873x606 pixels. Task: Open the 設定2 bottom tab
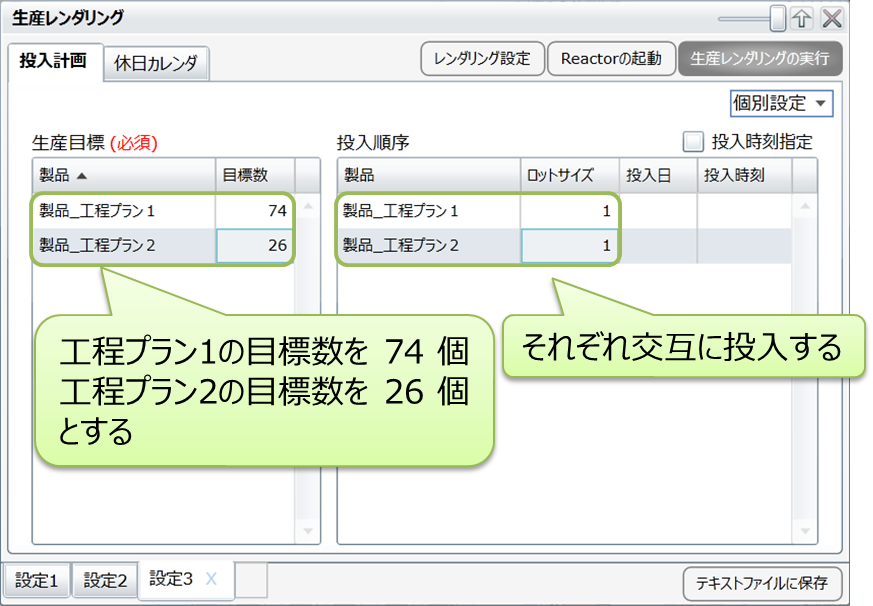coord(105,580)
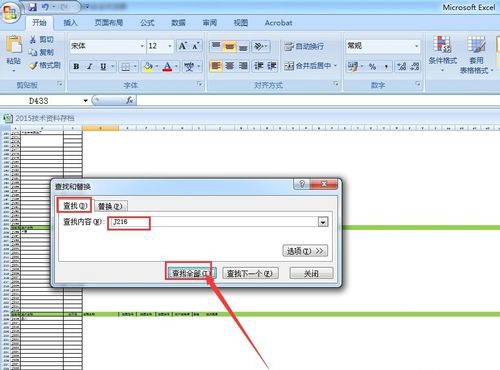Image resolution: width=500 pixels, height=370 pixels.
Task: Open the Formulas ribbon tab
Action: 147,23

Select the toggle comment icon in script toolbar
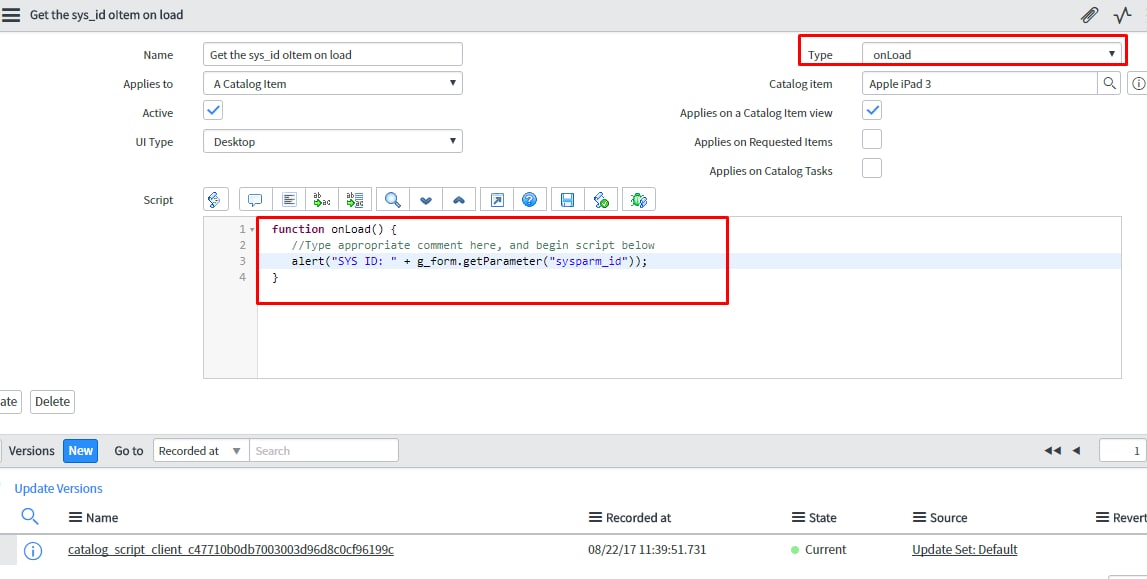pos(253,199)
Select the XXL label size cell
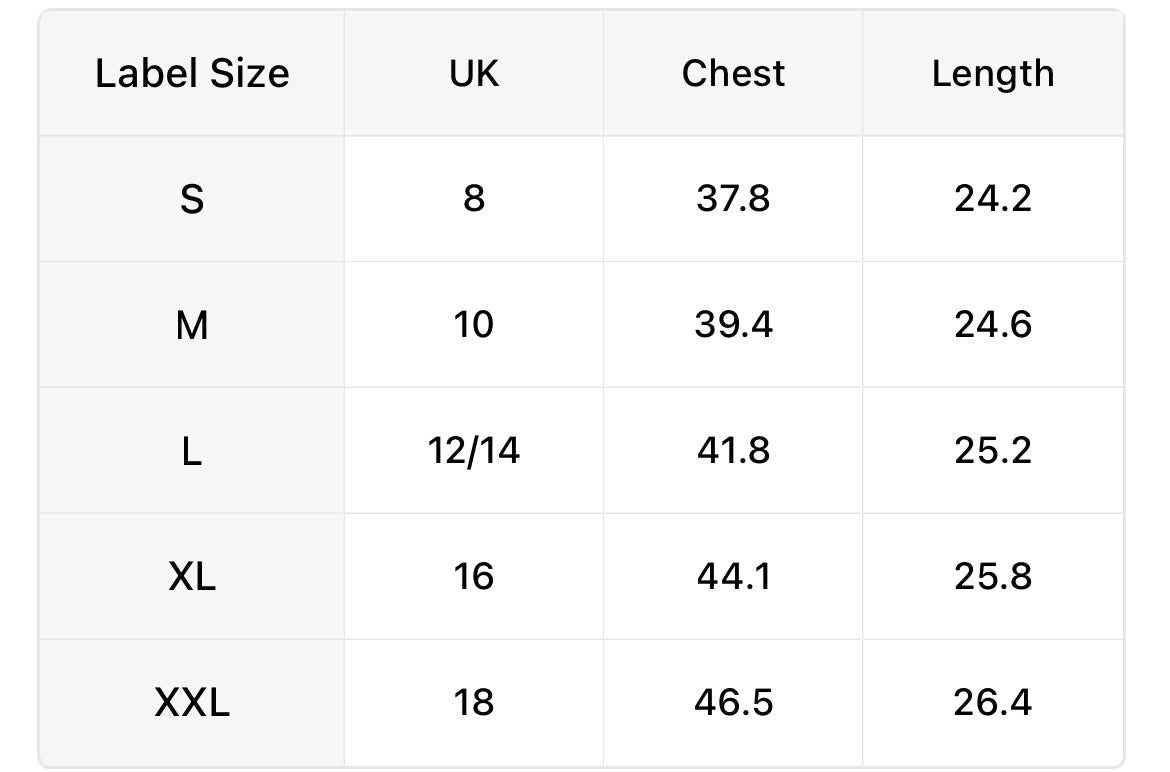The width and height of the screenshot is (1170, 772). tap(192, 703)
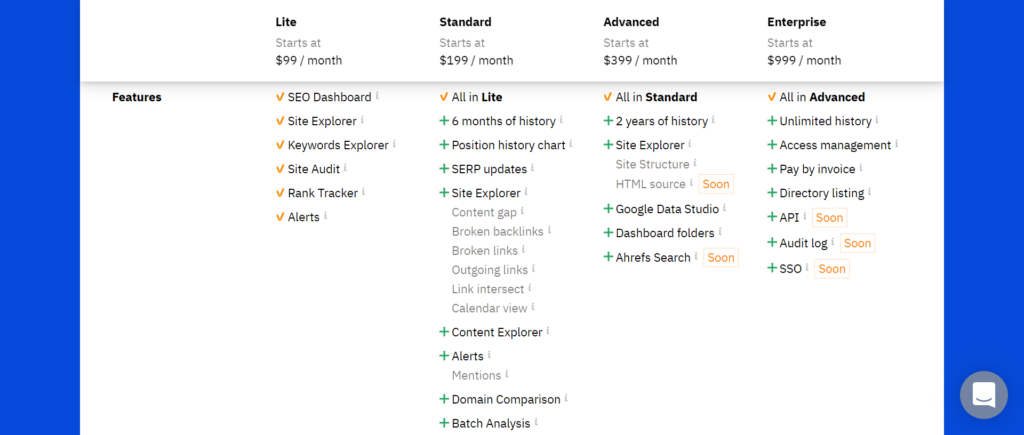Click info icon next to Directory listing
This screenshot has width=1024, height=435.
pos(870,192)
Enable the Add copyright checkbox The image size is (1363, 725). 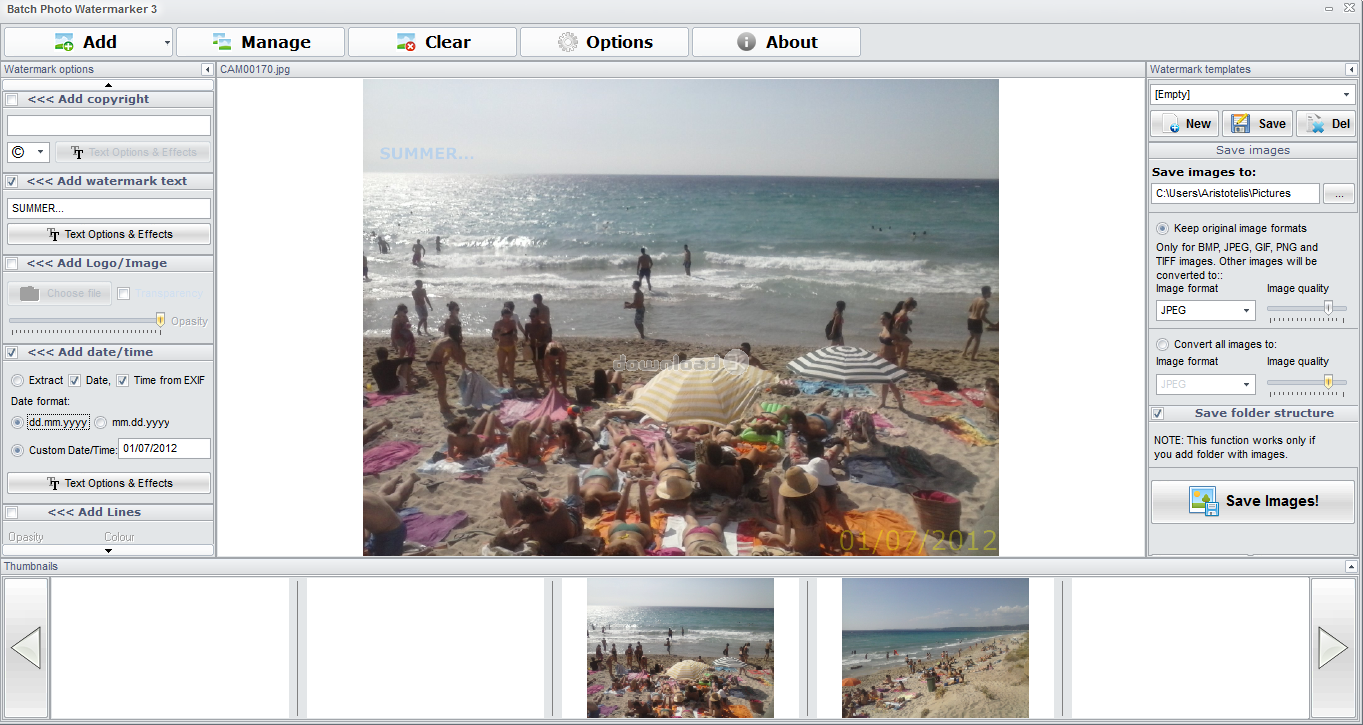click(12, 99)
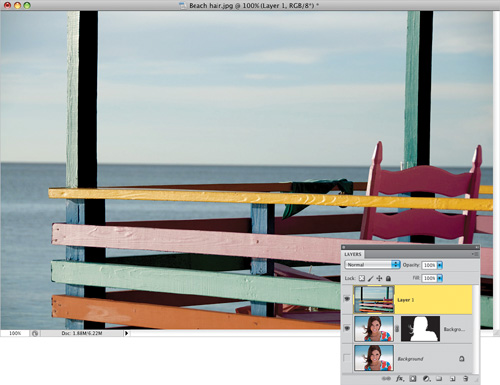Select the LAYERS panel tab
Viewport: 500px width, 385px height.
tap(353, 254)
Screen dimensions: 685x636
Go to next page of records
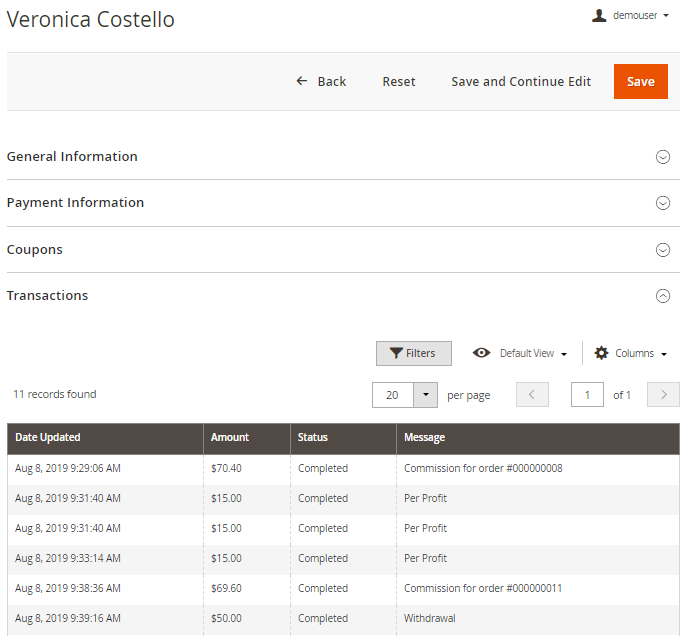coord(663,395)
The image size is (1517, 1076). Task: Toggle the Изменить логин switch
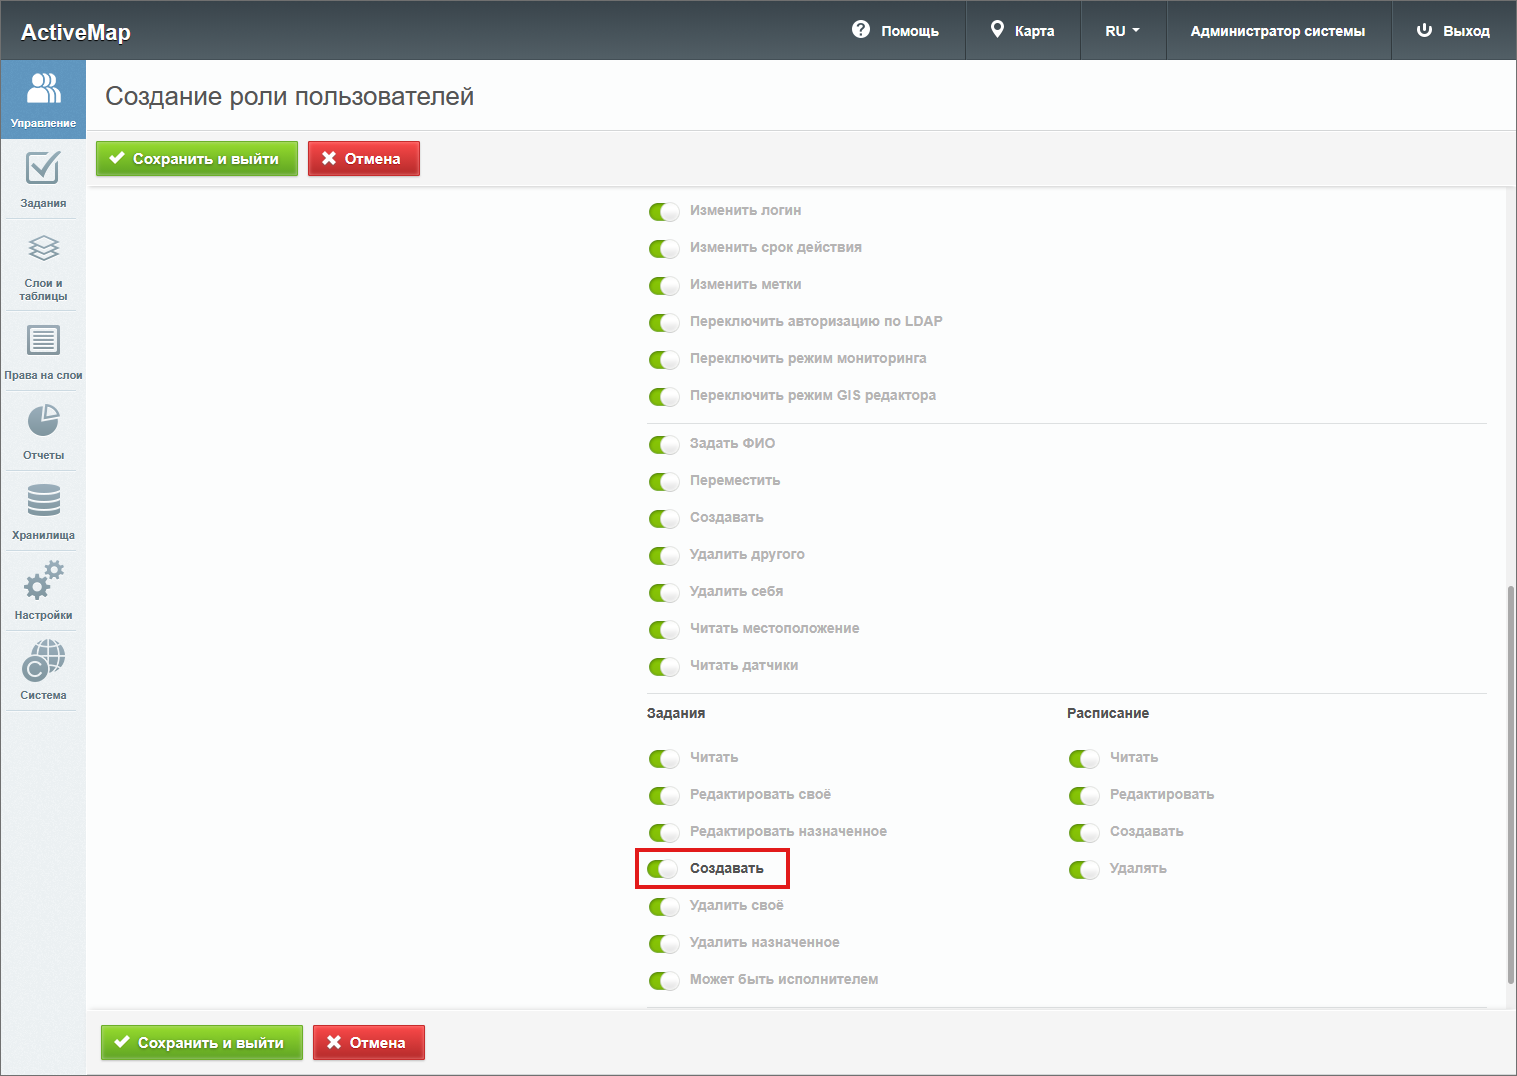(x=664, y=211)
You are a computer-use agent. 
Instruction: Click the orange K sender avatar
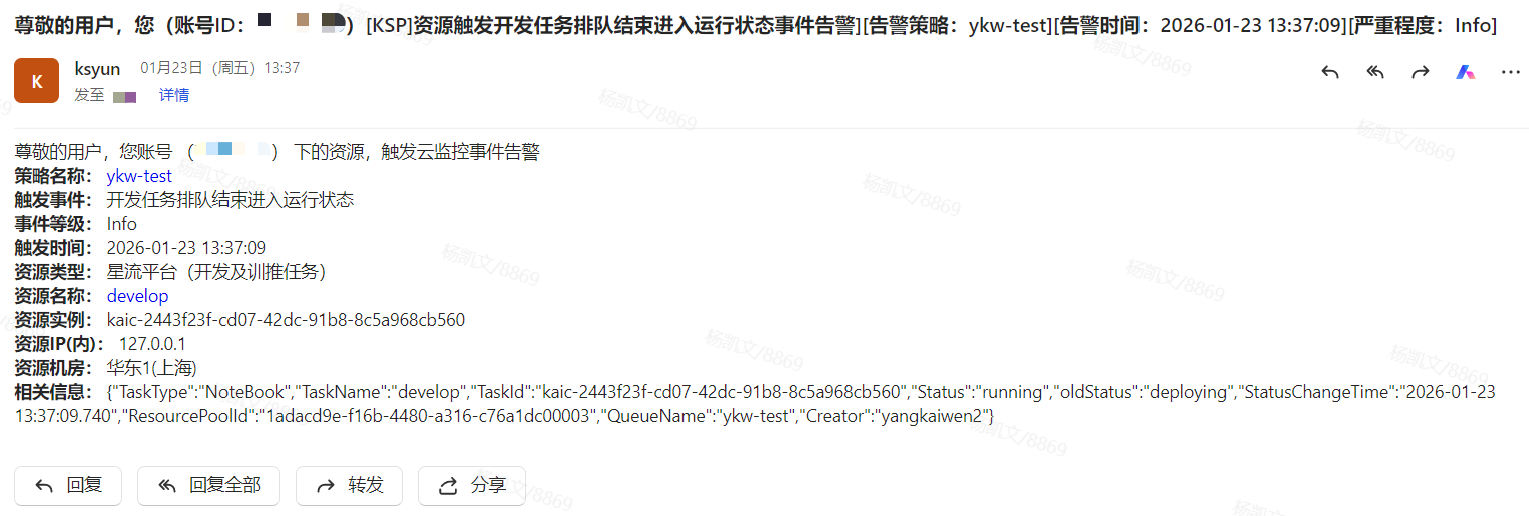pyautogui.click(x=37, y=80)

━━━━━━━━━━

WHAT YOU NEED TO DO: Write down exactly the lines running from the line with "The image size is (1517, 1076)." through the end of the material, both ends included, and none of the pictures.

EXERCISE ANSWER:
The image size is (1517, 1076). Task: Toggle the Изменить логин switch
(x=664, y=211)
You are a computer-use agent. 
Instruction: Click the orange K sender avatar
pyautogui.click(x=37, y=80)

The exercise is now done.